Source code in medcat-v2/medcat/cdb/cdb.py

def get_basic_info(self) -> CDBInfo:
    cui2ct = self.get_cui2count_train()
    cuis_trained = len(cui2ct)
    examples_seen = sum(cui2ct.values())
    if cuis_trained:
        average_count_train = examples_seen / cuis_trained
    else:
        average_count_train = 0.5
    unsup_history = [
        history.model_dump(mode='json')
        for history in self.config.meta.unsup_trained
    ]
    sup_history = [
        history.model_dump(mode='json')
        for history in self.config.meta.sup_trained
    ]
    return {
        "Number of concepts": len(self.cui2info),
        "Number of names": len(self.name2info),
        "Number of concepts that received training": cuis_trained,
        "Number of seen training examples in total": examples_seen,
        "Average training examples per concept": average_count_train,
        "Unsupervised training history": unsup_history,
        "Supervised training history": sup_history,
    }

get_cui2count_train

get_cui2count_train() -> dict[str, int]

Source code in medcat-v2/medcat/cdb/cdb.py

def get_cui2count_train(self) -> dict[str, int]:
    return {
        cui: ct for cui, ci in self.cui2info.items()
        if (ct := ci['count_train'])
    }

get_hash

get_hash() -> str

Source code in medcat-v2/medcat/cdb/cdb.py

def get_hash(self) -> str:
    hasher = Hasher()
    # only length for number of cuis/names/subnames
    hasher.update(len(self.cui2info))
    hasher.update(len(self.name2info))
    hasher.update(len(self._subnames))
    # the entirety of trained stuff
    hasher.update(self.get_cui2count_train())
    hasher.update(self.get_name2count_train())
    return hasher.hexdigest()

get_init_attrs `classmethod`

get_init_attrs() -> list[str]

Source code in medcat-v2/medcat/cdb/cdb.py

@classmethod
def get_init_attrs(cls) -> list[str]:
    return ['config']

get_name

get_name(cui: str) -> str

Returns preferred name if it exists, otherwise it will return the longest name assigned to the concept.

Parameters:

cui
(str) –

Concept ID or unique identifier in this database.

Returns:

str ( str ) –

The name of the concept.

Source code in medcat-v2/medcat/cdb/cdb.py

def get_name(self, cui: str) -> str:
    """Returns preferred name if it exists, otherwise it will return
    the longest name assigned to the concept.

    Args:
        cui (str):
            Concept ID or unique identifier in this database.

    Returns:
        str: The name of the concept.
    """
    name = cui
    sep = self.config.general.separator

    if cui not in self.cui2info:
        return name
    cui_info = self.cui2info[cui]
    pref_name = cui_info['preferred_name']
    names = cui_info['names']
    if pref_name:
        name = pref_name
    elif names:
        # longest name
        raw_name = max(names, key=len)
        name = " ".join(str(raw_name).split(sep)).title()

    return name

get_name2count_train

get_name2count_train() -> dict[str, int]

Source code in medcat-v2/medcat/cdb/cdb.py

def get_name2count_train(self) -> dict[str, int]:
    return {
        cui: ct for cui, ni in self.name2info.items()
        if (ct := ni['count_train'])
    }

has_subname

has_subname(name: str) -> bool

Whether the CDB has the specified subname.

Parameters:

name
(str) –

The subname to check.

Returns:

bool ( bool ) –

Whether the subname is present in this CDB.

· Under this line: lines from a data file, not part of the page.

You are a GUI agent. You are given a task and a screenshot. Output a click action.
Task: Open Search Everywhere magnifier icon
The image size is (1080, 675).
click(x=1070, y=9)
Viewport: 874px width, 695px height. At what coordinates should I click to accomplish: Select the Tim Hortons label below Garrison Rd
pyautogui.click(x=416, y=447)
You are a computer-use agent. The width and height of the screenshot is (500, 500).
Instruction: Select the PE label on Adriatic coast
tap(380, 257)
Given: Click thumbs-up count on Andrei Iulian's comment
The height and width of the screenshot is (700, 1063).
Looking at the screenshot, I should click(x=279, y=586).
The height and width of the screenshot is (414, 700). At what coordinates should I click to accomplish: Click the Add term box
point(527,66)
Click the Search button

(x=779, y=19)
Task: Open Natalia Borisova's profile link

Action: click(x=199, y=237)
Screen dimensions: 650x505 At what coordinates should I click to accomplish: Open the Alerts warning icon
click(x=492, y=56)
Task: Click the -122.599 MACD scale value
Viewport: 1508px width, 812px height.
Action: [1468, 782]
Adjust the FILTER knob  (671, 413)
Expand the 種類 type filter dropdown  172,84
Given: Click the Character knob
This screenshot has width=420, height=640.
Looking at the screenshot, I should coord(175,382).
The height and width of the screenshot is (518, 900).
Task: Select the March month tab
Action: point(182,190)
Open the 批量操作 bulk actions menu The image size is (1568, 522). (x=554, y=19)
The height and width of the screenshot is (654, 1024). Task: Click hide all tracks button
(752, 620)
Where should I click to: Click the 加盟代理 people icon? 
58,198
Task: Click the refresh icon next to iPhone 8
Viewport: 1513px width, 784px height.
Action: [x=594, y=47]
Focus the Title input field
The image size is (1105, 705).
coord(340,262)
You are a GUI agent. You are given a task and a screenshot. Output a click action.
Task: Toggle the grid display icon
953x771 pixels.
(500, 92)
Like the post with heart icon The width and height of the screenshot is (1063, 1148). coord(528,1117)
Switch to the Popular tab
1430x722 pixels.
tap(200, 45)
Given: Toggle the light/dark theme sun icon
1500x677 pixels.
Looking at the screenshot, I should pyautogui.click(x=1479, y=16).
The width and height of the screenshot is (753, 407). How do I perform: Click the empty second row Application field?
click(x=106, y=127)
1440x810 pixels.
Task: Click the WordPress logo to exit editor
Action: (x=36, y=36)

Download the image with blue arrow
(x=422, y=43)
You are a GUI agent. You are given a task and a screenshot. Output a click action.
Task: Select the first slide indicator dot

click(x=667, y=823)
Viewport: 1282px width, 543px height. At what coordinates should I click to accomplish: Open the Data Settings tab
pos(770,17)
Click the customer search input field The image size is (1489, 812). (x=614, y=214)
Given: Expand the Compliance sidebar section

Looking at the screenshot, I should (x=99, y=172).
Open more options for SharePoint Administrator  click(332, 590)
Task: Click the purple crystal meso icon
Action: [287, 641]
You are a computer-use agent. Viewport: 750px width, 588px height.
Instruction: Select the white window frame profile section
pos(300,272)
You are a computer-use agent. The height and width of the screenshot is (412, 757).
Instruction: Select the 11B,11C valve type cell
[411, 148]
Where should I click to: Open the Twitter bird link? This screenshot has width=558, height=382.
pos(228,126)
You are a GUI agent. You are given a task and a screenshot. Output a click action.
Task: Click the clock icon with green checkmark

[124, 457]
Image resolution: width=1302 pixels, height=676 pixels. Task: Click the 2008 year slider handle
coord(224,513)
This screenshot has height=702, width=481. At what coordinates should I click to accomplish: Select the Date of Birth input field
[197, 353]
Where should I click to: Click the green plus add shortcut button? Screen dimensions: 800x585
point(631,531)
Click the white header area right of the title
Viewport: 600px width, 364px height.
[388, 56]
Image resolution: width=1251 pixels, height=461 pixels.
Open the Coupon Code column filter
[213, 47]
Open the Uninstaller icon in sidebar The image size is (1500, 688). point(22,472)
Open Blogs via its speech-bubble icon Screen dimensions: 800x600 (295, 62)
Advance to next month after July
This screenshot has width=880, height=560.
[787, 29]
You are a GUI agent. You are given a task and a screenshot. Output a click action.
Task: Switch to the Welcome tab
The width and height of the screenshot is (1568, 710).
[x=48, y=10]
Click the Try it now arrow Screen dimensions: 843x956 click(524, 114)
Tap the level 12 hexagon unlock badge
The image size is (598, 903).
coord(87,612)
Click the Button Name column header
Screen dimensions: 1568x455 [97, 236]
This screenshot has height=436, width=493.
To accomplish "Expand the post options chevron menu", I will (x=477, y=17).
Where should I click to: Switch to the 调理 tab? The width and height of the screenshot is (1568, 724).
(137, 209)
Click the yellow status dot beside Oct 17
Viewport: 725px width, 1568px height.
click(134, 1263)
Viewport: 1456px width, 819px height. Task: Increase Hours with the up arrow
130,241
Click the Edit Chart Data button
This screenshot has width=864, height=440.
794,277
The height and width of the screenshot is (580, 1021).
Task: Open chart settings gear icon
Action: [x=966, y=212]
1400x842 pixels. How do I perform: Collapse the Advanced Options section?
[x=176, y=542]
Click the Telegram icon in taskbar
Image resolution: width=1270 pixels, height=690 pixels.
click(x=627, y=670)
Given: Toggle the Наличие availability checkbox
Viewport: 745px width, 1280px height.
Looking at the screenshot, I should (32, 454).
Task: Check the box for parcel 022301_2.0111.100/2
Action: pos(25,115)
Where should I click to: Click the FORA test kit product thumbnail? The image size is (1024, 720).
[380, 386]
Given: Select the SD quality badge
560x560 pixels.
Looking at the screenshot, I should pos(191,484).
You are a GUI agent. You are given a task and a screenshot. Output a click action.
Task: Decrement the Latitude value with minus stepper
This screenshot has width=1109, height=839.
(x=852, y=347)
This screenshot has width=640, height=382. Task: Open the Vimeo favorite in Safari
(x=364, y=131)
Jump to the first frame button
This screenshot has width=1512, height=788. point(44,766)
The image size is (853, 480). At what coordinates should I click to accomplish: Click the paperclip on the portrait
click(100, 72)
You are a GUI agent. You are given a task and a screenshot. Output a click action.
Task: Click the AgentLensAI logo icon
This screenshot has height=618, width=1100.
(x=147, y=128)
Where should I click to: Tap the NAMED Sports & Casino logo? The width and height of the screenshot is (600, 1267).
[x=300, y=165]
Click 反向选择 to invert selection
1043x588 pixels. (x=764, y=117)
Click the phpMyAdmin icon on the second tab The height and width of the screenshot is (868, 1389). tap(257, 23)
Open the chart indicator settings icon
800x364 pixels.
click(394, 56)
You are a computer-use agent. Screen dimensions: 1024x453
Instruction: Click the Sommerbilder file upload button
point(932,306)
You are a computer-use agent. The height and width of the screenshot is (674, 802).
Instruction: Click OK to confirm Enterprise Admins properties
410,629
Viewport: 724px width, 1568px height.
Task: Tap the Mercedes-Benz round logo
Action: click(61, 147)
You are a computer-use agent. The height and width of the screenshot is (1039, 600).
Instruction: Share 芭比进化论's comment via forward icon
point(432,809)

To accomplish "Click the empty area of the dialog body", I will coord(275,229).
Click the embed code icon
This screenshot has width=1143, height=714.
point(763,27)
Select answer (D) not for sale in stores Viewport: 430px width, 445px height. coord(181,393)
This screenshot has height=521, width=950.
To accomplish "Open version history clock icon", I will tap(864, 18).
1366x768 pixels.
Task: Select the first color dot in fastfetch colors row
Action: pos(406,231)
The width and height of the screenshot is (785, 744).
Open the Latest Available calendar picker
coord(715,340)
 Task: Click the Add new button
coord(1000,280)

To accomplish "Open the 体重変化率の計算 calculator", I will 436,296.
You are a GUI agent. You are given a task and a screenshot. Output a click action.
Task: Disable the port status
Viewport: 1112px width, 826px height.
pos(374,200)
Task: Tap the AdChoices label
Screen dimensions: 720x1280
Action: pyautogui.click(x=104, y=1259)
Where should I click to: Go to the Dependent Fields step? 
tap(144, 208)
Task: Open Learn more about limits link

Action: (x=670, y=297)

Source code in medcat-v2/medcat/cdb/cdb.py

def has_subname(self, name: str) -> bool:
    """Whether the CDB has the specified subname.

    Args:
        name (str): The subname to check.

    Returns:
        bool: Whether the subname is present in this CDB.
    """
    if (self.has_changed_names or
            len(self._subnames) < len(self.name2info)):
        self._reset_subnames()
    return name in self._subnames

load `classmethod`

load(path: str, perform_fixes: bool = True) -> CDB

Load the CDB off disk.

This can load a legacy (v1) CDB (.dat) or a v2 CDB either in its folder format or the .zip format. The distinction is made automatically.

Parameters:

path
(str) –

The path to the CDB.
perform_fixes
(bool, default: True ) –

Whether to perform fixes such as original names issue. Defaults to True.

Raises:

LegacyConversionDisabledError –

If when a legacy model is found and conversion is not allowed.
ValueError –

If the loaded object isn't a CDB.

Returns:

CDB ( CDB ) –

The loaded CDB.

Source code in medcat-v2/medcat/cdb/cdb.py

@classmethod
def load(cls, path: str, perform_fixes: bool = True) -> 'CDB':
    """Load the CDB off disk.

    This can load a legacy (v1) CDB (.dat) or a v2 CDB either in its folder
    format or the .zip format. The distinction is made automatically.

    Args:
        path (str): The path to the CDB.
        perform_fixes (bool): Whether to perform fixes such as
            original names issue. Defaults to True.

    Raises:
        LegacyConversionDisabledError:
            If when a legacy model is found and conversion is not allowed.
        ValueError: If the loaded object isn't a CDB.

    Returns:
        CDB: The loaded CDB.
    """
    if should_serialise_as_zip(path, 'auto'):
        cdb = deserialise_from_zip(path)
    elif os.path.isfile(path) and path.endswith('.dat'):
        if not avoid_legacy_conversion():
            from medcat.utils.legacy.convert_cdb import get_cdb_from_old
            doing_legacy_conversion_message(logger, 'CDB', path)
            cdb = get_cdb_from_old(path)
        else:
            raise LegacyConversionDisabledError("CDB")
    else:
        cdb = deserialise(path)
    if not isinstance(cdb, CDB):
        raise ValueError(f"The path '{path}' is not a CDB!")
    if perform_fixes:
        # perform fix(es)
        from medcat.utils.legacy.fixes import (
            fix_cui2original_names_if_needed)
        fix_cui2original_names_if_needed(cdb)
    return cdb

remove_cui

remove_cui(cui: str) -> None

This function takes a CUI and removes it the CDB.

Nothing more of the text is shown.